Soigner

Edito - L’art du cinéma n°102

par L’art du cinéma

Si nous avons choisi pour thème de ce numéro l’acte de soigner, qui fait l’objet d’un grand nombre de films, ce n’est pas seulement parce que l’actualité en a rappelé l’importance cruciale, c’est aussi qu’il s’agit d’une question collective, qui relève d’une pensée globale de la santé et de la maladie : nous sommes tous responsables de notre santé.
Le cinéma participe aussi à cette pensée, notamment par une lutte active contre l’obscurantisme qui encombre l’humanité, encore aujourd’hui sous ses formes les plus toxiques comme l’opposition aux vaccins, plus de deux siècles après leur découverte.
Plus spécifiquement, les films procèdent à une désacralisation (qui est le contraire d’une dépréciation) du métier de médecin : de même qu’une découverte médicale peut être faite par un non-médecin (l’exemple de Pasteur en est le plus célèbre, mais la question est soulevée dans The Citadel), un juste diagnostic peut être suggéré par une vieille dame expérimentée (Doctor Bull) ; soigner peut être le fait d’une fillette (Postmaster), d’un pharmacien (La pharmacie n°3) ou d’une interne (Les innocentes).
En même temps, les films donnent la mesure de la portée considérable de ce travail où les cas peuvent être une question de vie ou de mort : un diagnostic erroné, suivi d’une mauvaise prescription, met en danger la vie du patient (Men in White). La mort fait partie intégrante du champ de la médecine, il s’agit toujours de lutter contre elle (Arrowsmith, Seven Women, Le duel silencieux).

▶ _Données étudiées_:
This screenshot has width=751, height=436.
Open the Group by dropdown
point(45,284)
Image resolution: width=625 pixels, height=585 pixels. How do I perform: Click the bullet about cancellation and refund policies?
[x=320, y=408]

▶ _Consigne attendue_: Pouvez-vous reprendre l'éditorial sur l'acte de soigner, tout ce qui va de "Plus spécifiquement, les" jusqu'à "Le duel silencieux).", en le mettant à jour pour que "pharmacien" y soit remplacé par "herboriste" ? Ce matériel est indépendant de l'éditorial et ne s'y rattache pas.

▶ _Réponse rédigée_:
Plus spécifiquement, les films procèdent à une désacralisation (qui est le contraire d’une dépréciation) du métier de médecin : de même qu’une découverte médicale peut être faite par un non-médecin (l’exemple de Pasteur en est le plus célèbre, mais la question est soulevée dans The Citadel), un juste diagnostic peut être suggéré par une vieille dame expérimentée (Doctor Bull) ; soigner peut être le fait d’une fillette (Postmaster), d’un herboriste (La pharmacie n°3) ou d’une interne (Les innocentes).
En même temps, les films donnent la mesure de la portée considérable de ce travail où les cas peuvent être une question de vie ou de mort : un diagnostic erroné, suivi d’une mauvaise prescription, met en danger la vie du patient (Men in White). La mort fait partie intégrante du champ de la médecine, il s’agit toujours de lutter contre elle (Arrowsmith, Seven Women, Le duel silencieux).